* WHAT YOU ARE ASKED TO DO:
Each entry must be restated exactly as it appears.

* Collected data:
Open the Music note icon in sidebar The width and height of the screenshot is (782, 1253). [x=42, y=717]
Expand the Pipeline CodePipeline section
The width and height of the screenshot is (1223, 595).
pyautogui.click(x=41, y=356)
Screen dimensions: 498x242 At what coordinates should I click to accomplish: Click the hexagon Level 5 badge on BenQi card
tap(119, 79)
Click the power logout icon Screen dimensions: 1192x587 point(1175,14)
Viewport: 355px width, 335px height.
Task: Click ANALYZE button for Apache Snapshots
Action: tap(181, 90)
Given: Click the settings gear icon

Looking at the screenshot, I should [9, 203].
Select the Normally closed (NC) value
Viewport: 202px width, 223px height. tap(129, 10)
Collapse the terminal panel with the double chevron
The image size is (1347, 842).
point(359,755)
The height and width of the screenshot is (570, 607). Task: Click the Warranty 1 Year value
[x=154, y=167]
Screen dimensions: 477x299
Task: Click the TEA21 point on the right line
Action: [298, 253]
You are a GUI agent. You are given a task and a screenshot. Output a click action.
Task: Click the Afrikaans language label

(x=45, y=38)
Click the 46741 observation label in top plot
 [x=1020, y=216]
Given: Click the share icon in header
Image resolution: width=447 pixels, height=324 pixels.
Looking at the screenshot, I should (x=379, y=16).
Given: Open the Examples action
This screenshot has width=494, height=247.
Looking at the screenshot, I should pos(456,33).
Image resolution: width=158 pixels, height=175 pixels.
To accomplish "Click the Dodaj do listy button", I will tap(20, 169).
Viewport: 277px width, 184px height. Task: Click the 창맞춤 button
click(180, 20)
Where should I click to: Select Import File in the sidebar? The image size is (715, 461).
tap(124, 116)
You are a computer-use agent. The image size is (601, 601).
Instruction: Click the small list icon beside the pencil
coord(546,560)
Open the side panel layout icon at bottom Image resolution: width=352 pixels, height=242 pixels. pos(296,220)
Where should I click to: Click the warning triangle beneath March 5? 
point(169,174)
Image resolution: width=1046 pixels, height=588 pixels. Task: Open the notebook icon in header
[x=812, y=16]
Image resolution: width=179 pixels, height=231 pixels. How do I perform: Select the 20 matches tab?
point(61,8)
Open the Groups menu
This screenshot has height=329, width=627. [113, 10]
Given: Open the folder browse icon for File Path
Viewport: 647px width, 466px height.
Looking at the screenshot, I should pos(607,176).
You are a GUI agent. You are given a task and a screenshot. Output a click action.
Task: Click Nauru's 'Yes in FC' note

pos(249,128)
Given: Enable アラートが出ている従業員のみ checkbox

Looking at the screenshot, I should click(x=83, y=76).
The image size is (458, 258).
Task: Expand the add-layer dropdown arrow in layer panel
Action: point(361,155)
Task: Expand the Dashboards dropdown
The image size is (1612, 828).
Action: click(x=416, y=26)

* ANSWER:
Open the Music note icon in sidebar The width and height of the screenshot is (782, 1253). [x=42, y=717]
Expand the Pipeline CodePipeline section
The width and height of the screenshot is (1223, 595).
pyautogui.click(x=41, y=356)
Screen dimensions: 498x242 At what coordinates should I click to accomplish: Click the hexagon Level 5 badge on BenQi card
tap(119, 79)
Click the power logout icon Screen dimensions: 1192x587 point(1175,14)
Viewport: 355px width, 335px height.
Task: Click ANALYZE button for Apache Snapshots
Action: tap(181, 90)
Given: Click the settings gear icon

Looking at the screenshot, I should [9, 203].
Select the Normally closed (NC) value
Viewport: 202px width, 223px height. tap(129, 10)
Collapse the terminal panel with the double chevron
The image size is (1347, 842).
point(359,755)
The height and width of the screenshot is (570, 607). Task: Click the Warranty 1 Year value
[x=154, y=167]
Screen dimensions: 477x299
Task: Click the TEA21 point on the right line
Action: [298, 253]
You are a GUI agent. You are given a task and a screenshot. Output a click action.
Task: Click the Afrikaans language label

(x=45, y=38)
Click the 46741 observation label in top plot
 [x=1020, y=216]
Given: Click the share icon in header
Image resolution: width=447 pixels, height=324 pixels.
Looking at the screenshot, I should (x=379, y=16).
Given: Open the Examples action
This screenshot has width=494, height=247.
Looking at the screenshot, I should pos(456,33).
Image resolution: width=158 pixels, height=175 pixels.
To accomplish "Click the Dodaj do listy button", I will tap(20, 169).
Viewport: 277px width, 184px height. Task: Click the 창맞춤 button
click(180, 20)
Where should I click to: Select Import File in the sidebar? The image size is (715, 461).
tap(124, 116)
You are a computer-use agent. The image size is (601, 601).
Instruction: Click the small list icon beside the pencil
coord(546,560)
Open the side panel layout icon at bottom Image resolution: width=352 pixels, height=242 pixels. pos(296,220)
Where should I click to: Click the warning triangle beneath March 5? 
point(169,174)
Image resolution: width=1046 pixels, height=588 pixels. Task: Open the notebook icon in header
[x=812, y=16]
Image resolution: width=179 pixels, height=231 pixels. How do I perform: Select the 20 matches tab?
point(61,8)
Open the Groups menu
This screenshot has height=329, width=627. [113, 10]
Given: Open the folder browse icon for File Path
Viewport: 647px width, 466px height.
Looking at the screenshot, I should pos(607,176).
You are a GUI agent. You are given a task and a screenshot. Output a click action.
Task: Click Nauru's 'Yes in FC' note

pos(249,128)
Given: Enable アラートが出ている従業員のみ checkbox

Looking at the screenshot, I should click(x=83, y=76).
The image size is (458, 258).
Task: Expand the add-layer dropdown arrow in layer panel
Action: point(361,155)
Task: Expand the Dashboards dropdown
The image size is (1612, 828).
Action: click(x=416, y=26)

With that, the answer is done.